Su sorunu yaşamıyorduk
Büyüdüğü vadideki doğa tahribatına karşı direnen Funda Okyar,  taş ocağından kaynaklı tahribatları anlattı. Daha önce su sorunu yaşamadıklarını aktaran Okyar, ”Bir aydır buradayım. Taşıma suyuyla çocuklarıma, anneme yemek pişiriyorum. Çocuklarım dişlerini taşıma suyula fırçalıyor. Çamurlu suyla banyo yapıyoruz. Çamurlu suyla ev temizliğini yapıyoruz.

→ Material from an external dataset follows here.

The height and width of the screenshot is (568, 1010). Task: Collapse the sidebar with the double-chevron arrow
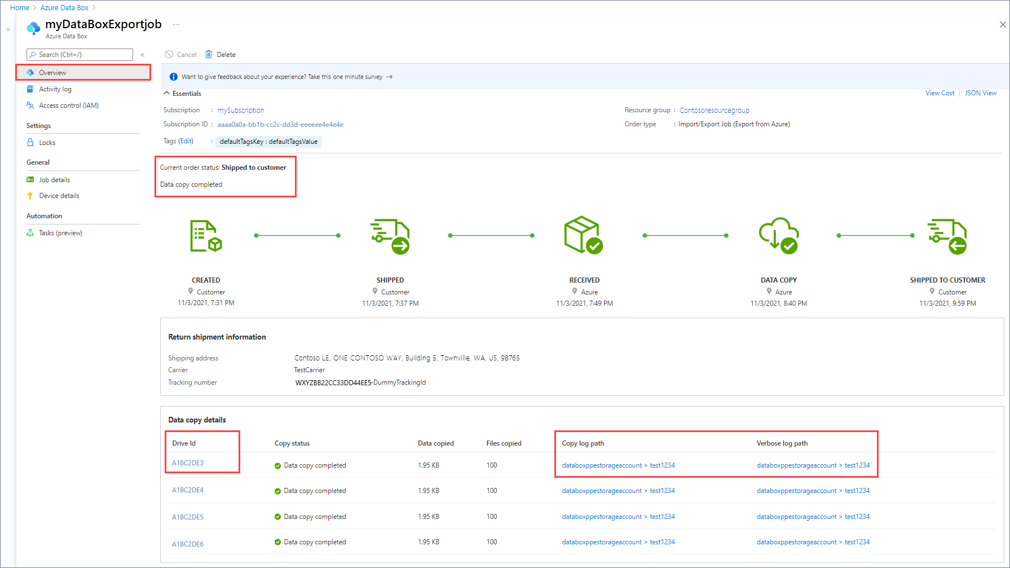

Burada tozdan kaynaklı maskesiz çay toplayamıyoruz" diye konuştu. Direnişe öncülük eden kadınların umutlu olduklarını vurgulayan Okyar, taş ocağı çalışmalarının bir an önce durdurulmasını istedi. 
 
Her şeyimiz kısıtlandı
Yaşam alanlarının kısıtlanmasına karşı direnişte olduklarını dile getiren Pervin Baş da, “Ormanlarımızı, suyumuzu, peteğimizi, balımızı aldıkları için buradayız. Çaylarımız hep toz içinde, bu nedenle boğazım ağrıyor" dedi. 
Doğa talanı nedeniyle yaşadıkları sıkıntılara değinen Baş, "Gece ve gündüzümüz yok. Uyku yok. Dozer seslerinden, araç seslerinden burada duramıyoruz. Temizlik yapamıyoruz, sularımız kirlendi, makinalarımız tıkandı. Çok zor durumdayız. 2 defa dinamit patlattılar, küçük çocuklarımız korktu. Her şeyimiz kısıtlandı. Buradan gitmelerini istiyoruz, taş ocağını istemiyoruz” ifadelerini kullandı. 
 
Sonuna kadar direneceğiz
Direnişe öncülük edenlerden 66 yaşındaki Ayşe Albayrak ise, doğduğu ve büyüdüğü bölgeyi korumak için direndiğini söyledi. Albayrak, doğayı, ağaçları, dereleri ve sularını kaybetmek istemediklerinin altını çizerek, “Sonuna kadar mücadele edeceğiz. Burası bizimdir, bizim kalacak. Çocuklarımızın olacak” dedi.